Also Known As: Pemoline, Cylert, Betanamin, Tradon
Pemoline was first synthesized in 1913 but its activity was not discovered until the 1930s. Under the names (Betanamin, Cylert, Tradon) it was used as a medication used to treat attention-deficit hyperactivity disorder (ADHD) and narcolepsy. Under the Convention on Psychotropic Substances, it is a Schedule IV drug. It is no longer generally available in the United States. However, it can be legally prescribed in the US via the complex and rarely used "compassionate use / orphan drug" process by which a physician may complete extensive paper work on behalf of a single patient to obtain an "investigational new drug application" that allows importation and prescription of the compound on a case by case basis for up to one year and subject to renewal.

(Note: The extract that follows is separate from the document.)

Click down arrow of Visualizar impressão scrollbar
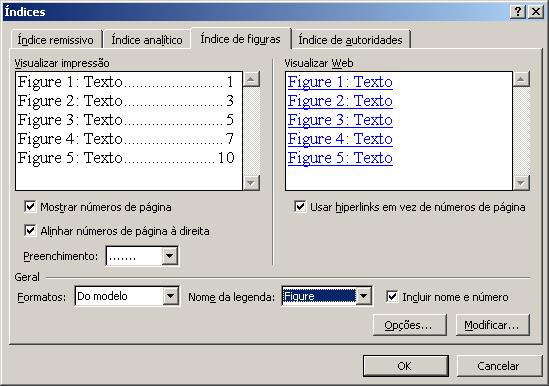Viewport: 549px width, 386px height. point(251,182)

Unlike other psychostimulants which are dopaminergic, pemoline is thought to be dopamimetic in nature. Pemoline passes the blood brain barrier and acts a surrogate for dopamine, not effecting endogenous intracellular dopamine. For this reason, and the fact that it has little or no affinity for adrenaline receptors, pemoline has minimal sympathomimetic side effects such as: dry mouth, reduction in appetite, high blood pressure, increased heart rate, constriction of smooth muscle, cardiac stress, dilated pupils and insomnia. There is some data to suggest that pemoline is a nootropic acting as a catalyst conductor in the synapses of the brain's memory centers, raising the efficiency of memory and assisting RNA formation in the brain. While drugs like Adderall and Ritalin are classified as Schedule II, pemoline is listed as Schedule IV (non-narcotic.) In studies conducted on primates, pemoline fails to demonstrate a potential for self-administration.